*What to produce:* Reproduce the listing verbatim through the line with "Institute for Integrative".

*** Opening Entries supplied ***

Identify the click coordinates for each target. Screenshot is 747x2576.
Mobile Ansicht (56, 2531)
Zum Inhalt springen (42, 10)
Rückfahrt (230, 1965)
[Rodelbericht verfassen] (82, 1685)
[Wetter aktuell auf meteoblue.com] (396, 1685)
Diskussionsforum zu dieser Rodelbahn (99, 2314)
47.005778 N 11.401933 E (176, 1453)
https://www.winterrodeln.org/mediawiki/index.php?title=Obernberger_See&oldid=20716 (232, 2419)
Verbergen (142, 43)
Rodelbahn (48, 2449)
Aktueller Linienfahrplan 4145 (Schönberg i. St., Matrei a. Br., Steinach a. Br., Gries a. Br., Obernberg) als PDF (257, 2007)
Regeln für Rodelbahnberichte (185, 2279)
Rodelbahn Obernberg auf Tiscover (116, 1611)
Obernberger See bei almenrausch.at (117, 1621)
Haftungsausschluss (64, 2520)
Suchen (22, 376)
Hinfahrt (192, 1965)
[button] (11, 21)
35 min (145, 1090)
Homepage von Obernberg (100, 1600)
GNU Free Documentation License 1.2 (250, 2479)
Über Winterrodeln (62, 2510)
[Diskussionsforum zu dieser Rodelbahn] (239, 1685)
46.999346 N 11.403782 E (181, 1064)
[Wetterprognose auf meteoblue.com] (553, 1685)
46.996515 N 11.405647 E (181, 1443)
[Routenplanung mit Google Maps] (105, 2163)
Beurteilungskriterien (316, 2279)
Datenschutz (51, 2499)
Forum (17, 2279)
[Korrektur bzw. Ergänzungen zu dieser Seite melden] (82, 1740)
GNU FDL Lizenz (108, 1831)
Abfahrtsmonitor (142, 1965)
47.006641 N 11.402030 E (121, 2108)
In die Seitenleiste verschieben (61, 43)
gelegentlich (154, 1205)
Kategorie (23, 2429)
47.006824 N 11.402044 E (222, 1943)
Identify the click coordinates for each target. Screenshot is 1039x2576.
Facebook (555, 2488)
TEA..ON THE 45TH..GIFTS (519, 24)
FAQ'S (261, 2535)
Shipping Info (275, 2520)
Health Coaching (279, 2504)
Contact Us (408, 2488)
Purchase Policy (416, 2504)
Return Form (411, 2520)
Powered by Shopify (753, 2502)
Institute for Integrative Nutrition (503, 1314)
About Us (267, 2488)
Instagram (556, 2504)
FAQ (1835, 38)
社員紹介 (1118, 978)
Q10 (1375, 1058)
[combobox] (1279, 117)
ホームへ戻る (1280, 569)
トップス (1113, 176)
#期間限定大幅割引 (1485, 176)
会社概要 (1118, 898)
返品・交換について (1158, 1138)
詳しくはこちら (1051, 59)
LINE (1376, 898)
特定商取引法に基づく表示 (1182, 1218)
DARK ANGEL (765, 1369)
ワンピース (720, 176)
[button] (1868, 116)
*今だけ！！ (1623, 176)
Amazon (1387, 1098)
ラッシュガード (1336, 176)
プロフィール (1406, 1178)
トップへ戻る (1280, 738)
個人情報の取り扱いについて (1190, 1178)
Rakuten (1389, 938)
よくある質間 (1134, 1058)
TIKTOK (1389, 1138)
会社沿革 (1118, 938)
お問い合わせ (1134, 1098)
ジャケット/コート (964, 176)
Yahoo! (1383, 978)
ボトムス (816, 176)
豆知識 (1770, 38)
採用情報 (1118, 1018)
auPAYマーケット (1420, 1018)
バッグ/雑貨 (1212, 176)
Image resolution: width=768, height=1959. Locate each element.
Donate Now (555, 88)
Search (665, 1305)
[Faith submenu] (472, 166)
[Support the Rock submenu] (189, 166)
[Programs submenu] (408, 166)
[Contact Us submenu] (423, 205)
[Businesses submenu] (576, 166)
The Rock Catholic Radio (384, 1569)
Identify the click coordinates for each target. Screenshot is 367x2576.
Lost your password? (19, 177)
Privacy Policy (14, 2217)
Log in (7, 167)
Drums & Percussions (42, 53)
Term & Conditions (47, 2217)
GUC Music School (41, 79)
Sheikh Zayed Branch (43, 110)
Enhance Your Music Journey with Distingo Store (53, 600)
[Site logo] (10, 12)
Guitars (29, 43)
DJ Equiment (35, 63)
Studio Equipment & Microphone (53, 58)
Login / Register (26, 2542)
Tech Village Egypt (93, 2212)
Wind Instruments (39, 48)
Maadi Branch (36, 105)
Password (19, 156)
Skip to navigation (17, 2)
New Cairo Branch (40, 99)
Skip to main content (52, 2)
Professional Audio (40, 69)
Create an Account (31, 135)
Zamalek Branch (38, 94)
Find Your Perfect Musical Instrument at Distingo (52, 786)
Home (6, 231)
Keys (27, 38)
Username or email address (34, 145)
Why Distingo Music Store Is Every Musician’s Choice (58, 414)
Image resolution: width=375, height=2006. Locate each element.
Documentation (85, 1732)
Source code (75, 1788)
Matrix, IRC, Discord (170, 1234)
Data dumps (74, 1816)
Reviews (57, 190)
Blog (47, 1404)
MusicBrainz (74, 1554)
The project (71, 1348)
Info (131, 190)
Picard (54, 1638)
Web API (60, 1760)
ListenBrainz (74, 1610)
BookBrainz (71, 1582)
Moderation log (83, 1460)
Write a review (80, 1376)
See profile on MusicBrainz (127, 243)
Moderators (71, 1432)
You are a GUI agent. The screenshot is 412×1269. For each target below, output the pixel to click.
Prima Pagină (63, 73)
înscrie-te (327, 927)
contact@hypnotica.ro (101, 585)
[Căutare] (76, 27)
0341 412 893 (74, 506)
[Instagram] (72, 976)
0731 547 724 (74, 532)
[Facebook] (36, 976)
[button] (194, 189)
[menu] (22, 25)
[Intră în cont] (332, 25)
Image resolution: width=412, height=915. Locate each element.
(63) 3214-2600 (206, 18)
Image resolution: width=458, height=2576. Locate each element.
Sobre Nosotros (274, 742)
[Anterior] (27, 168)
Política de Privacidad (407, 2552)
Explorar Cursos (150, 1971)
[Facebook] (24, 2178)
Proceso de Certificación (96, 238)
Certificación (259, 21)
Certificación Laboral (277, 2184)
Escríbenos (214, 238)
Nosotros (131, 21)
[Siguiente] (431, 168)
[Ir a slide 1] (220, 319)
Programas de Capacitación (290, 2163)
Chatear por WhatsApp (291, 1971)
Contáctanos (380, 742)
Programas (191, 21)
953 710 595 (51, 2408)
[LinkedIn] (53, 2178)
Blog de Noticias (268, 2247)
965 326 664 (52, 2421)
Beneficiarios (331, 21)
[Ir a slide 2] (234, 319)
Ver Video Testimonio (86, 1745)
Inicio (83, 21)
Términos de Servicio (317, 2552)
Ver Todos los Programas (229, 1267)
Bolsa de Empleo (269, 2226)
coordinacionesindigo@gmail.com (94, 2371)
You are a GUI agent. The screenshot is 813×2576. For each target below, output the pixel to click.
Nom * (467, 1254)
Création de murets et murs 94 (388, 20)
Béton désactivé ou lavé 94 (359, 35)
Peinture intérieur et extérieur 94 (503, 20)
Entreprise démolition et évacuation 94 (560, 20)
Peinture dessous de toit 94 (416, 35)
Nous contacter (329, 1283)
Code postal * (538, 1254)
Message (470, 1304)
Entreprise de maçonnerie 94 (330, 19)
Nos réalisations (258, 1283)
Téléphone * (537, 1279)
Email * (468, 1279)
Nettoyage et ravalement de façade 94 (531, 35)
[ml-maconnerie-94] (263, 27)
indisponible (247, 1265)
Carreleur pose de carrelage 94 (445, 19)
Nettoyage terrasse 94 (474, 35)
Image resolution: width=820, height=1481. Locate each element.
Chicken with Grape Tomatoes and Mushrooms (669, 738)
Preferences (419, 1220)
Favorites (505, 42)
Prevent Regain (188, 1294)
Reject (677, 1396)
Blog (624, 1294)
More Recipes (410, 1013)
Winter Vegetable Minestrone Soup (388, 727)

*** Closing Entries supplied ***

*Response:*
Identify the click coordinates for each target. Screenshot is 747x2576.
Mobile Ansicht (56, 2531)
Zum Inhalt springen (42, 10)
Rückfahrt (230, 1965)
[Rodelbericht verfassen] (82, 1685)
[Wetter aktuell auf meteoblue.com] (396, 1685)
Diskussionsforum zu dieser Rodelbahn (99, 2314)
47.005778 N 11.401933 E (176, 1453)
https://www.winterrodeln.org/mediawiki/index.php?title=Obernberger_See&oldid=20716 (232, 2419)
Verbergen (142, 43)
Rodelbahn (48, 2449)
Aktueller Linienfahrplan 4145 (Schönberg i. St., Matrei a. Br., Steinach a. Br., Gries a. Br., Obernberg) als PDF (257, 2007)
Regeln für Rodelbahnberichte (185, 2279)
Rodelbahn Obernberg auf Tiscover (116, 1611)
Obernberger See bei almenrausch.at (117, 1621)
Haftungsausschluss (64, 2520)
Suchen (22, 376)
Hinfahrt (192, 1965)
[button] (11, 21)
35 min (145, 1090)
Homepage von Obernberg (100, 1600)
GNU Free Documentation License 1.2 (250, 2479)
Über Winterrodeln (62, 2510)
[Diskussionsforum zu dieser Rodelbahn] (239, 1685)
46.999346 N 11.403782 E (181, 1064)
[Wetterprognose auf meteoblue.com] (553, 1685)
46.996515 N 11.405647 E (181, 1443)
[Routenplanung mit Google Maps] (105, 2163)
Beurteilungskriterien (316, 2279)
Datenschutz (51, 2499)
Forum (17, 2279)
[Korrektur bzw. Ergänzungen zu dieser Seite melden] (82, 1740)
GNU FDL Lizenz (108, 1831)
Abfahrtsmonitor (142, 1965)
47.006641 N 11.402030 E (121, 2108)
In die Seitenleiste verschieben (61, 43)
gelegentlich (154, 1205)
Kategorie (23, 2429)
47.006824 N 11.402044 E (222, 1943)
Identify the click coordinates for each target. Screenshot is 1039x2576.
Facebook (555, 2488)
TEA..ON THE 45TH..GIFTS (519, 24)
FAQ'S (261, 2535)
Shipping Info (275, 2520)
Health Coaching (279, 2504)
Contact Us (408, 2488)
Purchase Policy (416, 2504)
Return Form (411, 2520)
Powered by Shopify (753, 2502)
Institute for Integrative Nutrition (503, 1314)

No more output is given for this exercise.